Albert Ng, CEO of adventure travel company Wild China, conveyed to attendees of the Condé Nast Traveler World Savers Congress two weeks ago the reality that environmental and tourism authorities faced after the dust settled: facilities, paths and roads linking the region’s nature reserves had been destroyed. Over a year of daunting reconstruction work lay ahead.

“But what is interesting is that the authorities really understood that this is a once-in-a-lifetime opportunity for them to reshape tourism in this area,” Ng said. Previously the reserves had been geared towards one-size-fits-all tourism, he explained, the kind that chews the landscape and leaves more of an impact on the environs that it does on the traveler.

The challenge, according to Ng, lay as much in training as it does in actual building. His company has been working both with local governments and non-governmental organizations to develop travel infrastructure, and provide the tools and cultural understanding that must form its foundation.

“When we go to these remote places the local governments…believe they should be doing something right, they should be doing something responsible,” Ng said. “And we have been working with them on doing camping, doing hiking trails. They all believe in those ideas..the problem is that they do not know how to do it.”

Ng said his group’s education efforts range from discussions on how to build trails to preparing bedding and meals that will be acceptable to foreign travelers, all while protecting sensitive ecosystems and preserving local culture.
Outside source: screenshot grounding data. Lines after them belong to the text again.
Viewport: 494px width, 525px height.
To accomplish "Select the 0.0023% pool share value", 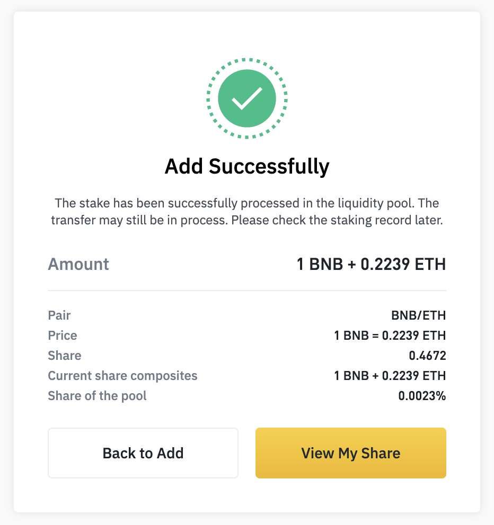I will (x=422, y=396).
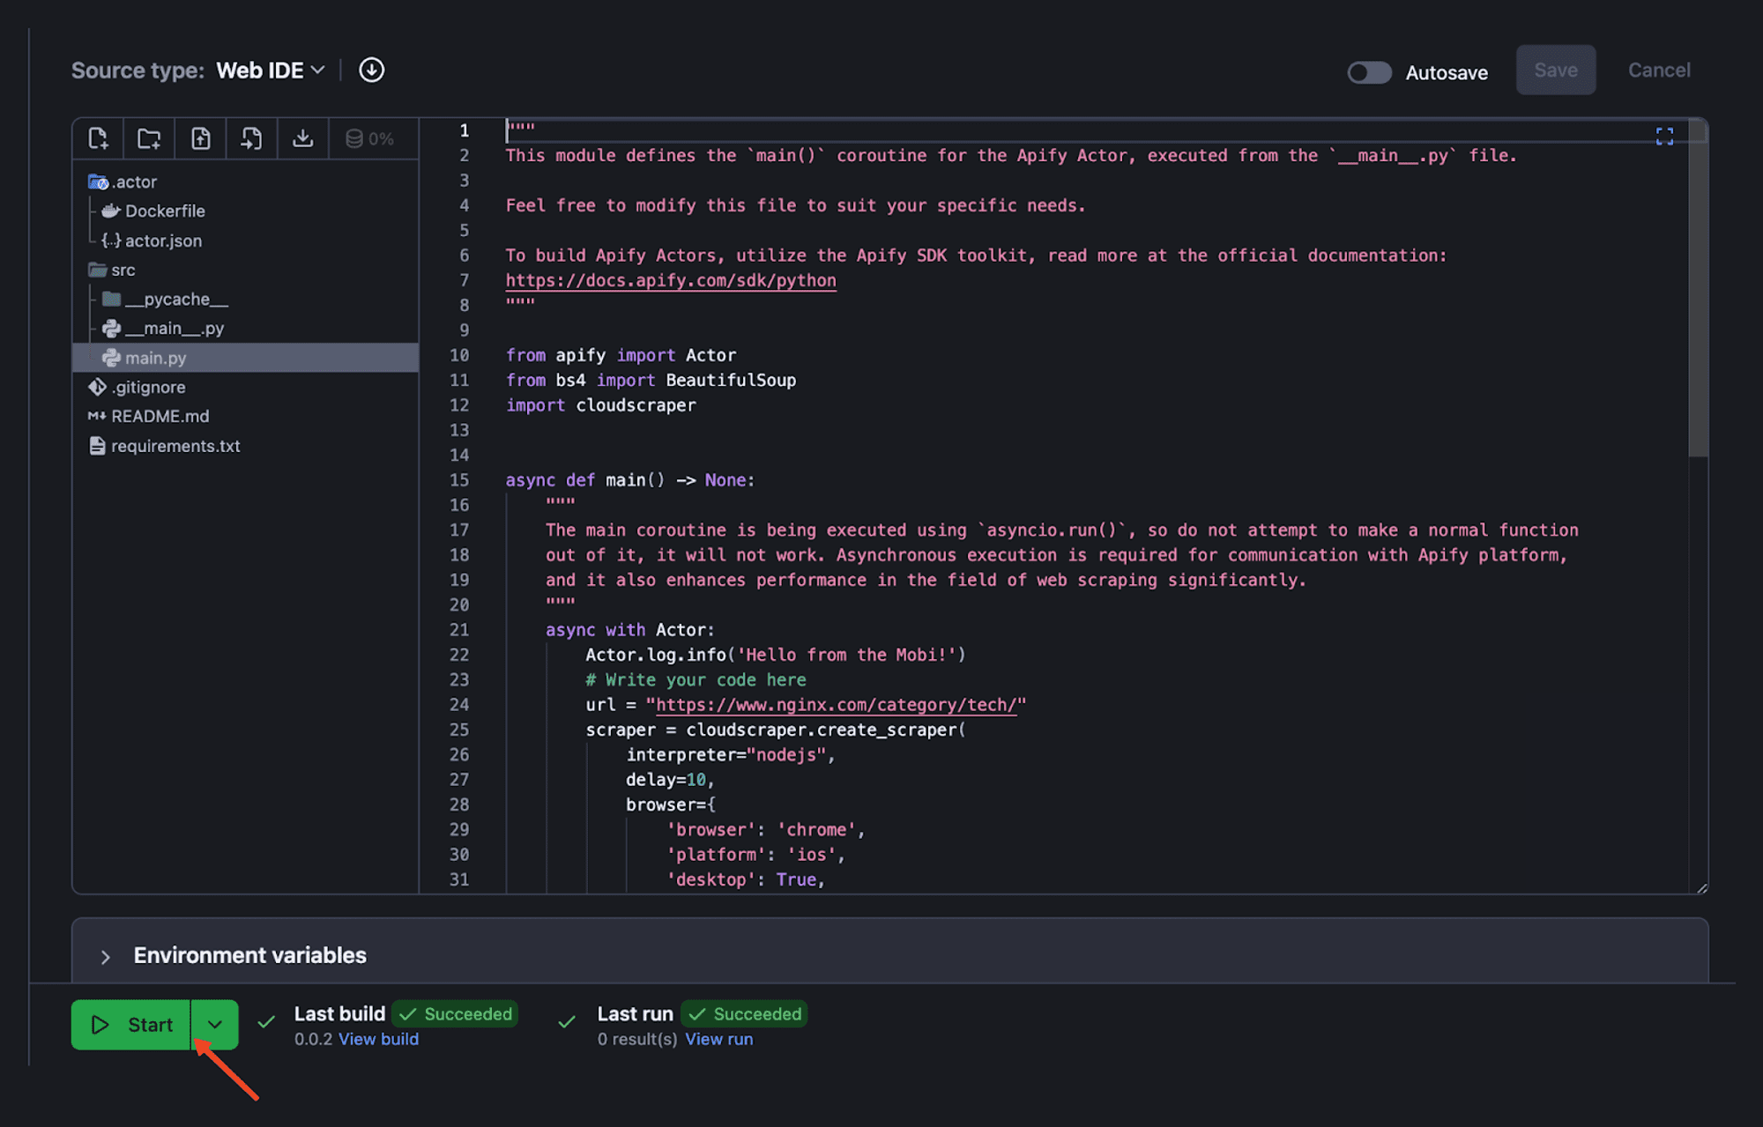This screenshot has width=1763, height=1127.
Task: Click the new file icon in toolbar
Action: click(x=99, y=137)
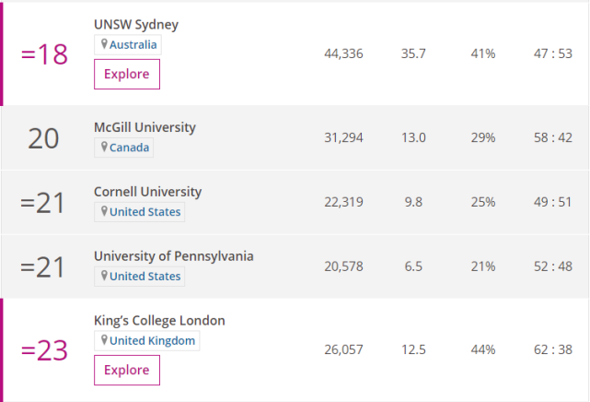Image resolution: width=590 pixels, height=402 pixels.
Task: Click the United States tag under Cornell
Action: coord(145,212)
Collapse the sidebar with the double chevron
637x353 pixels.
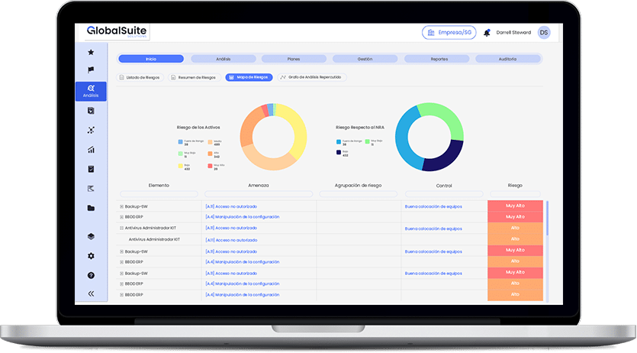91,293
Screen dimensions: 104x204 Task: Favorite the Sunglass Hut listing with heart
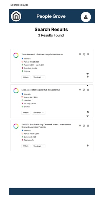(80, 90)
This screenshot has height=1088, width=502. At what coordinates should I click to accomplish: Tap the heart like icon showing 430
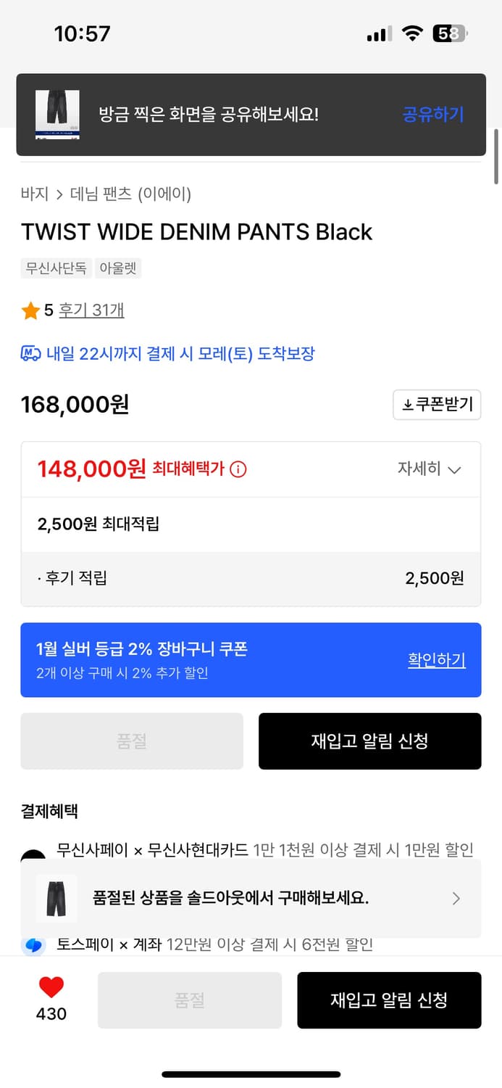pos(49,987)
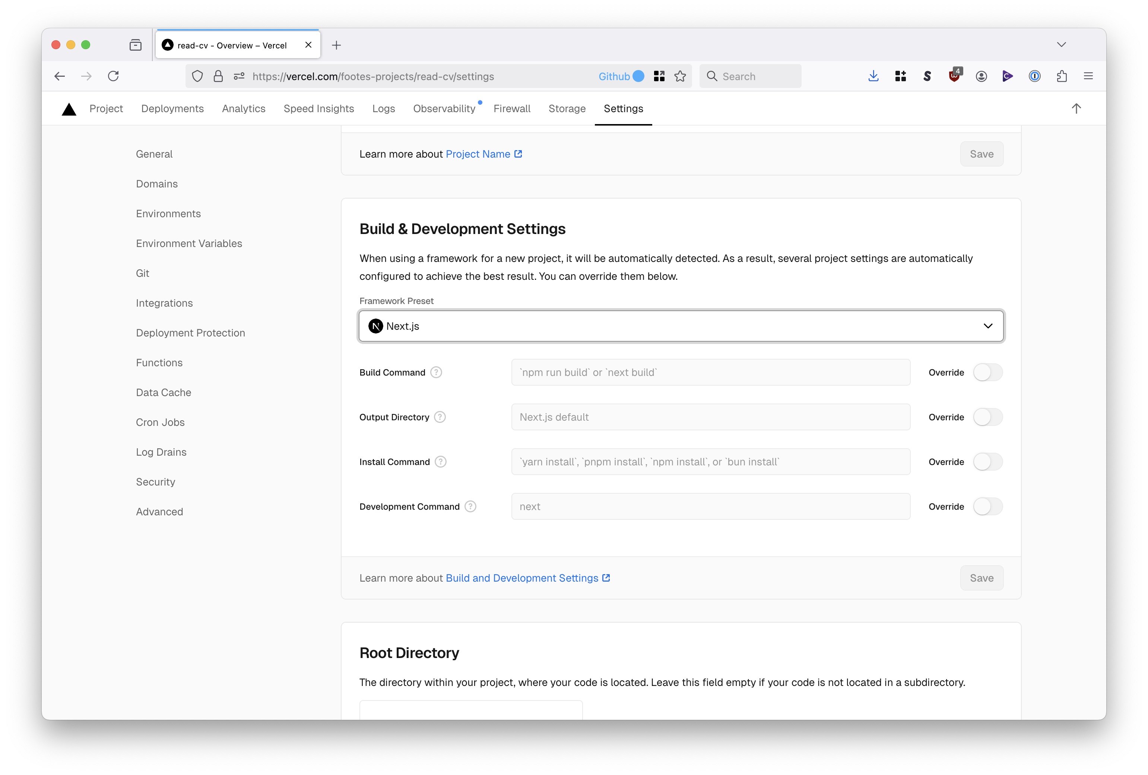Select the Settings tab
The width and height of the screenshot is (1148, 775).
click(x=623, y=108)
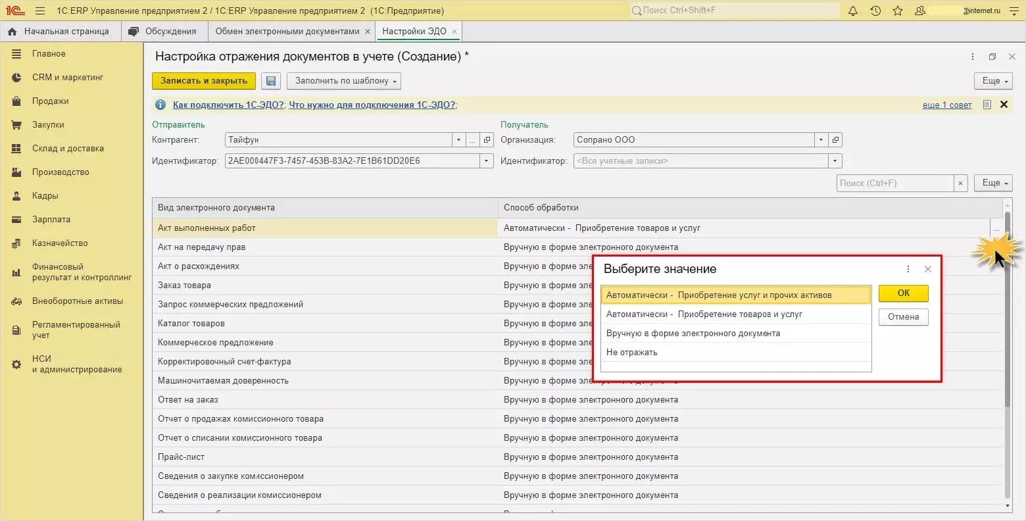Open the notifications bell icon
Image resolution: width=1026 pixels, height=521 pixels.
pos(853,11)
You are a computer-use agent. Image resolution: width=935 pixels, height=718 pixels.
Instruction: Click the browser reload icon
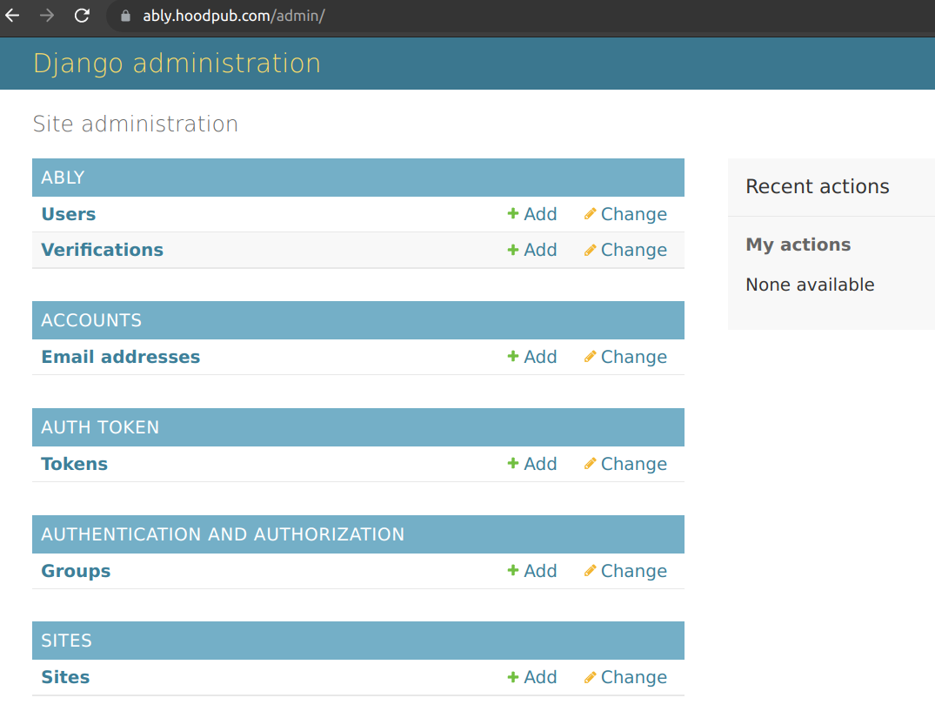[x=81, y=15]
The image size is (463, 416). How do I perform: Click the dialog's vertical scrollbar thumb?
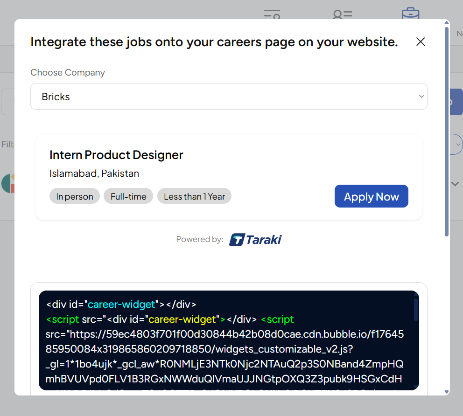tap(447, 131)
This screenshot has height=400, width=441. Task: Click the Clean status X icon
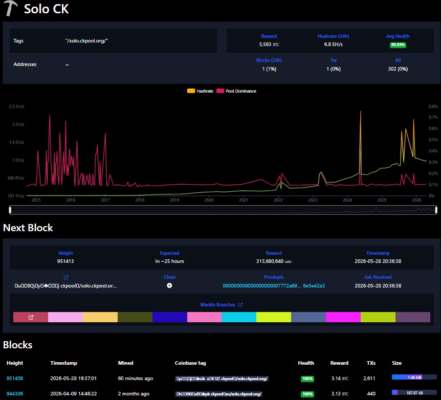click(169, 285)
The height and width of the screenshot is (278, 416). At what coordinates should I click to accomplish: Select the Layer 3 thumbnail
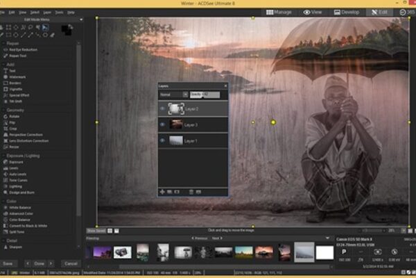[x=176, y=124]
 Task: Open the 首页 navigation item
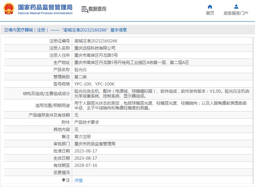point(210,13)
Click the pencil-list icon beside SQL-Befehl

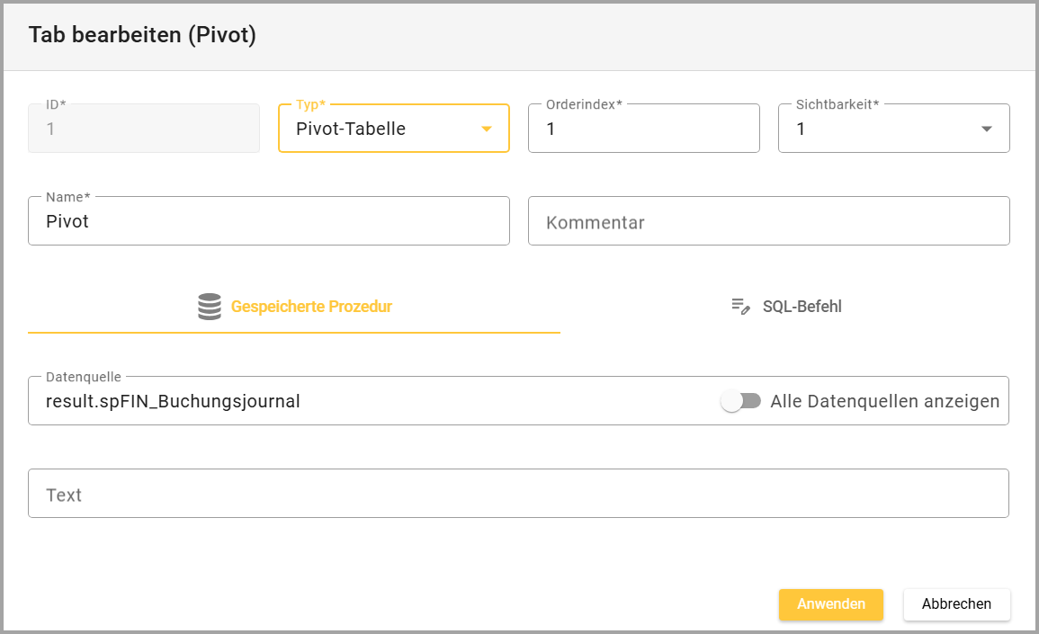click(740, 307)
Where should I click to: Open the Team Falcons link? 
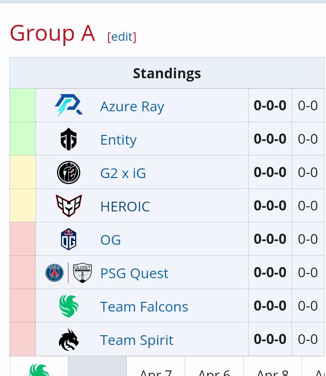pyautogui.click(x=144, y=306)
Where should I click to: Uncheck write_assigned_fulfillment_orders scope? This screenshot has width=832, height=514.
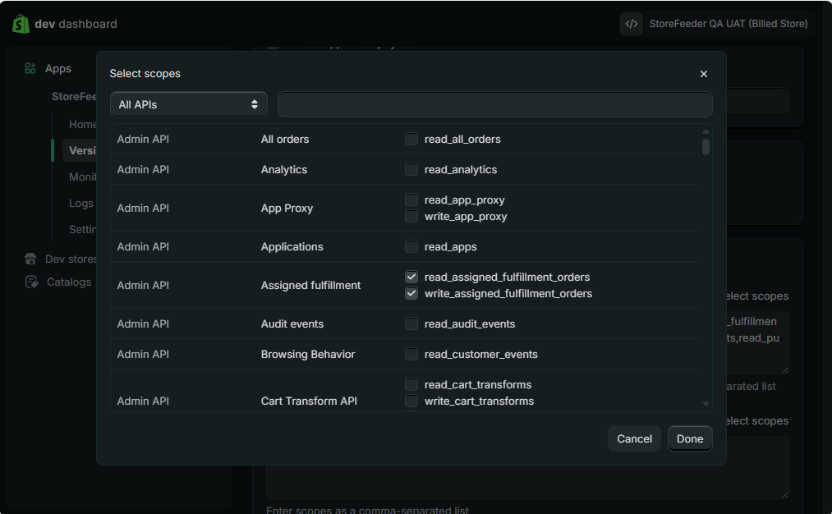tap(411, 293)
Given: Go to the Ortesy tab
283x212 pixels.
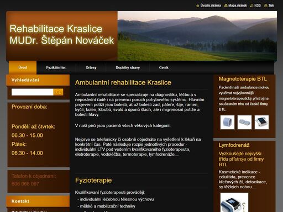Looking at the screenshot, I should pyautogui.click(x=91, y=67).
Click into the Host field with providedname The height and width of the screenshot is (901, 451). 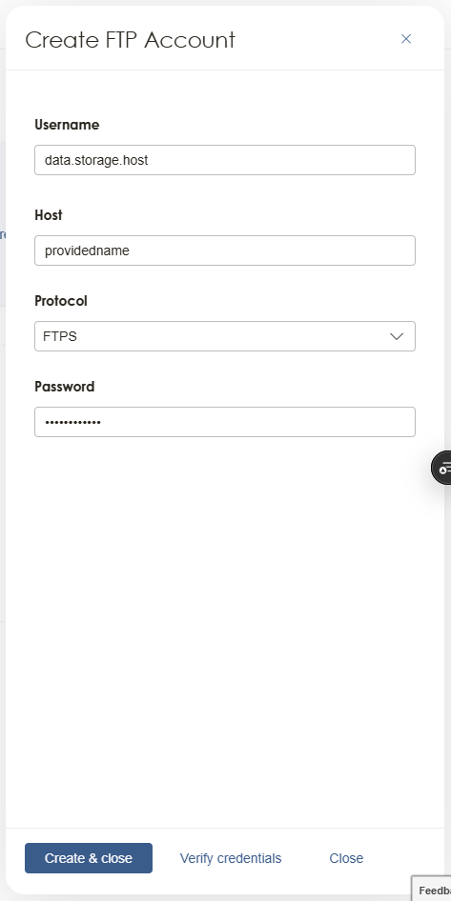coord(225,250)
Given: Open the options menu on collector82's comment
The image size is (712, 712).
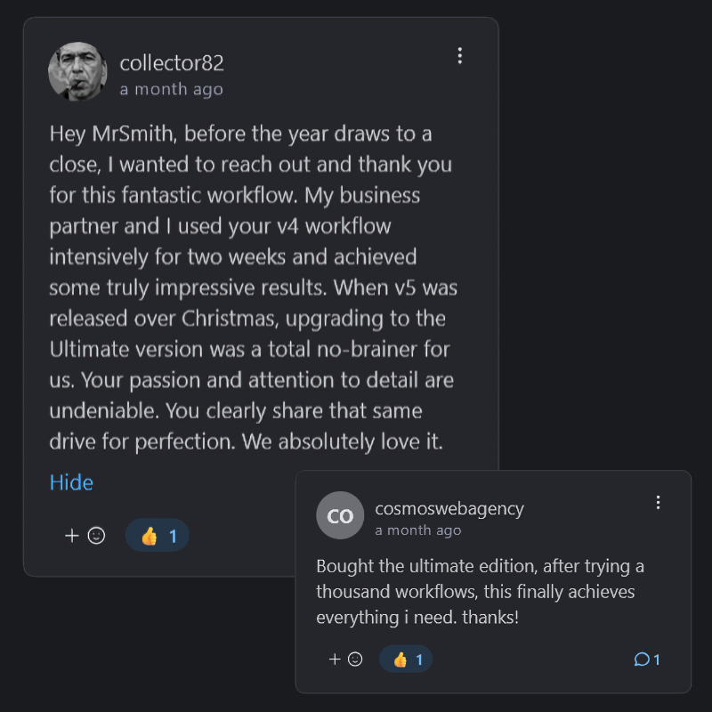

It’s a massive challenge, but one of pressing importance. In 2001, there were 89 million international travelers going to China. In 2007, the figure jumped to 132 million and has only showed signs of going up — not to mention domestic tourism.

As China fumbles through one scandal after the other — whether it be the poor construction of schools, the razing of traditional neighborhoods, tainted milk or polluted lakes — it is clear that the country needs an infusion of new ideas and dedicated individuals. The sprouting of initiatives like Wild China is hopeful, but there are also a thicket of “green” options exploding onto the scene. Mindful travelers must also educate themselves as to which are really interested in reducing the impact of their growing numbers.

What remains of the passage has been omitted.